James Blake Wants His Name Removed From Kanye West's 'Bully'

James Blake doesn't want anything to do with Kanye West's latest album. The British producer and singer has made it clear he wants his name removed from 'Bully,' Ye's newest project — a move that signals yet another collaborator stepping back from the controversial artist's orbit.
The request is notable given the history between the two. Blake has contributed to several Ye projects over the years, lending his atmospheric production and vocal textures to tracks across multiple albums. Their creative relationship once seemed like a natural fit — Blake's experimental sensibilities paired with Ye's boundary-pushing approach to hip-hop. That partnership now appears to have hit a wall.
Blake's decision to publicly distance himself from 'Bully' lands at a moment when the list of artists and producers willing to work with Ye continues to shift. Some collaborators have quietly moved on, while others have been more vocal about drawing lines. Blake falls into the latter camp, making his position unambiguous.

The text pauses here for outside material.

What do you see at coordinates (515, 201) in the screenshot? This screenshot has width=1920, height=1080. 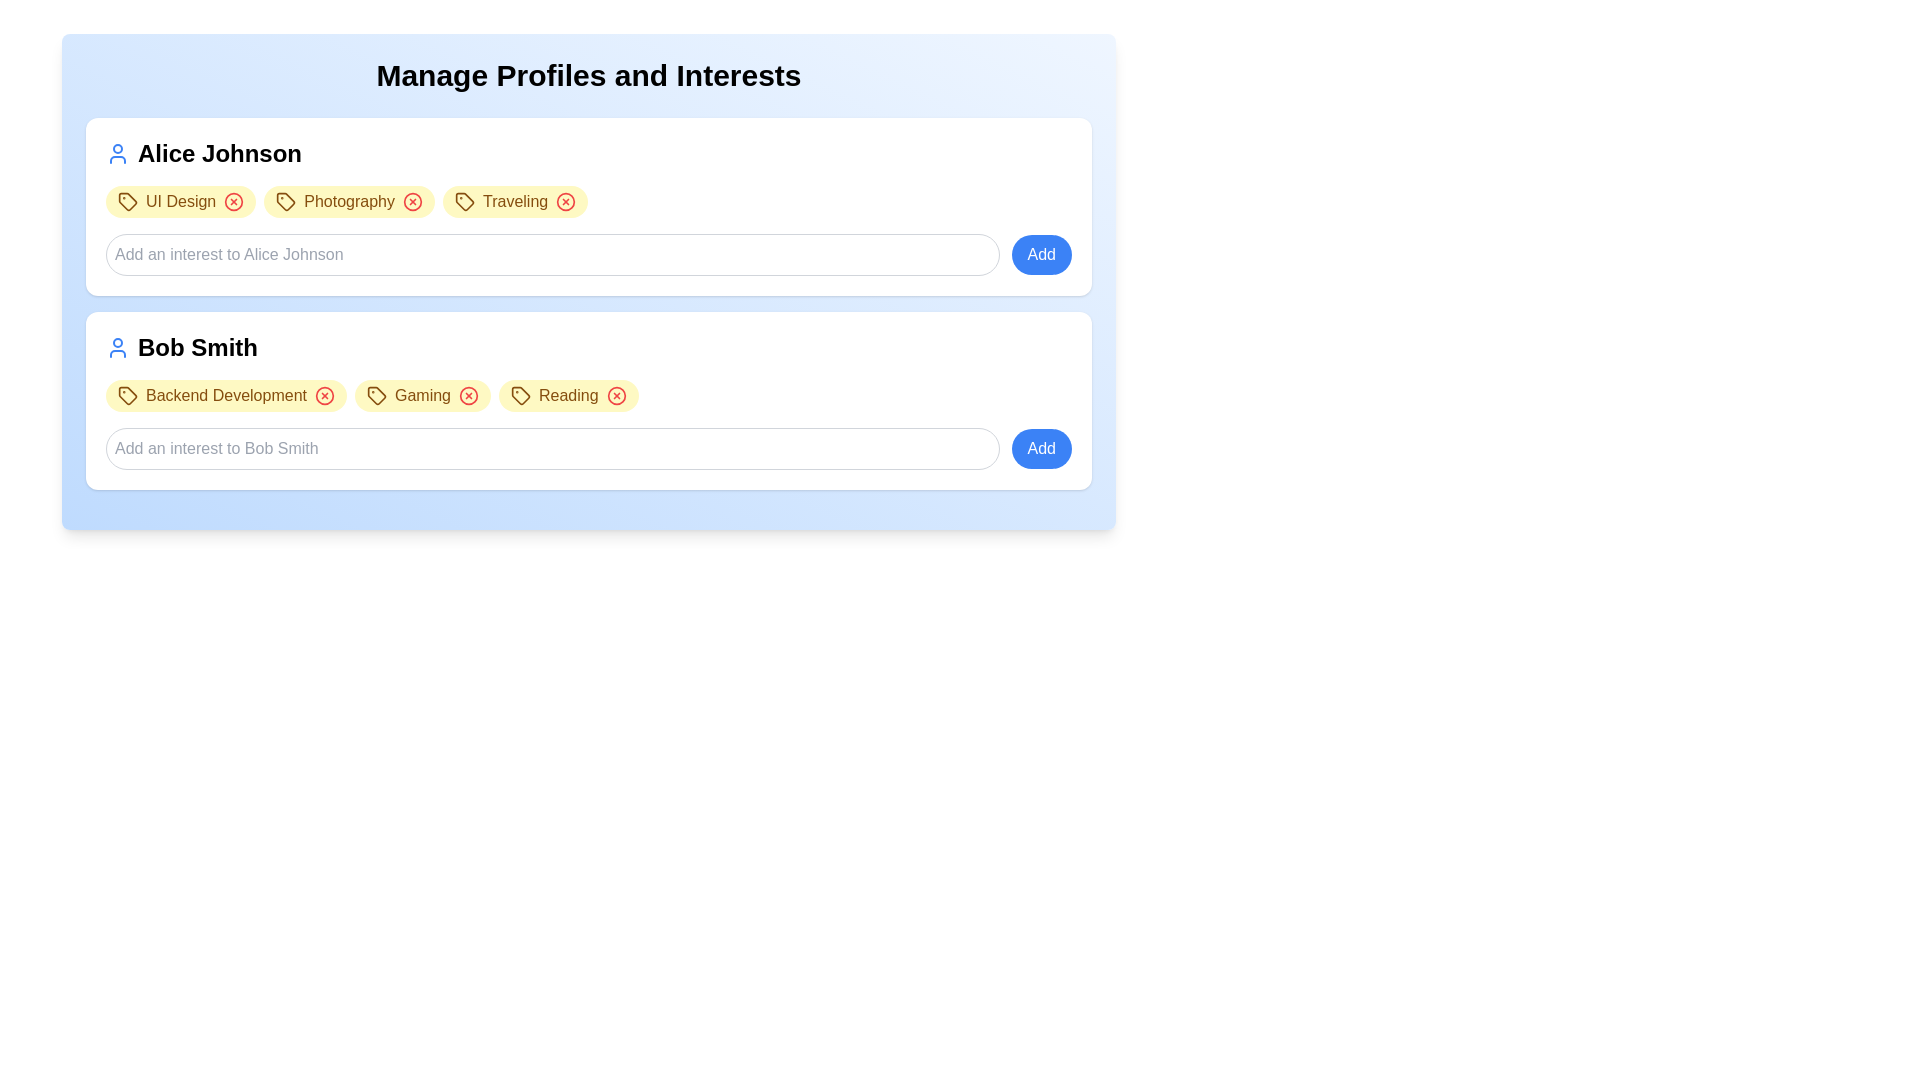 I see `the removable tag element that represents an interest or category, located under the 'Alice Johnson' section, positioned between the 'Photography' button and the text input field` at bounding box center [515, 201].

The producer has been carving out a distinct lane in recent years, both as a solo artist and as a behind-the-scenes force on records by everyone from Rosalía to Travis Scott. He's spoken openly about the music industry's treatment of producers and songwriters, advocating for greater transparency and credit. Asking for his name to be pulled from a high-profile release is consistent with someone who takes the meaning of his creative associations seriously.
“Losing a collaborator of Blake's caliber — even in a credits dispute — doesn't help the narrative.”
For Ye, the situation adds another wrinkle to an album rollout that has already been anything but smooth. 'Bully' arrives in a landscape where his releases generate as much scrutiny for their behind-the-scenes drama as for the music itself. Losing a collaborator of Blake's caliber — even in a credits dispute — doesn't help the narrative.
What remains unclear is whether Blake's name will actually be scrubbed from the project, or whether the request will get tangled in the kind of contractual gray areas that plague modern streaming-era releases. Credits on digital platforms can be updated, but the process isn't always fast or clean.
Keep an eye on whether other contributors to 'Bully' follow Blake's lead — and whether the album's credits look any different a few weeks from now.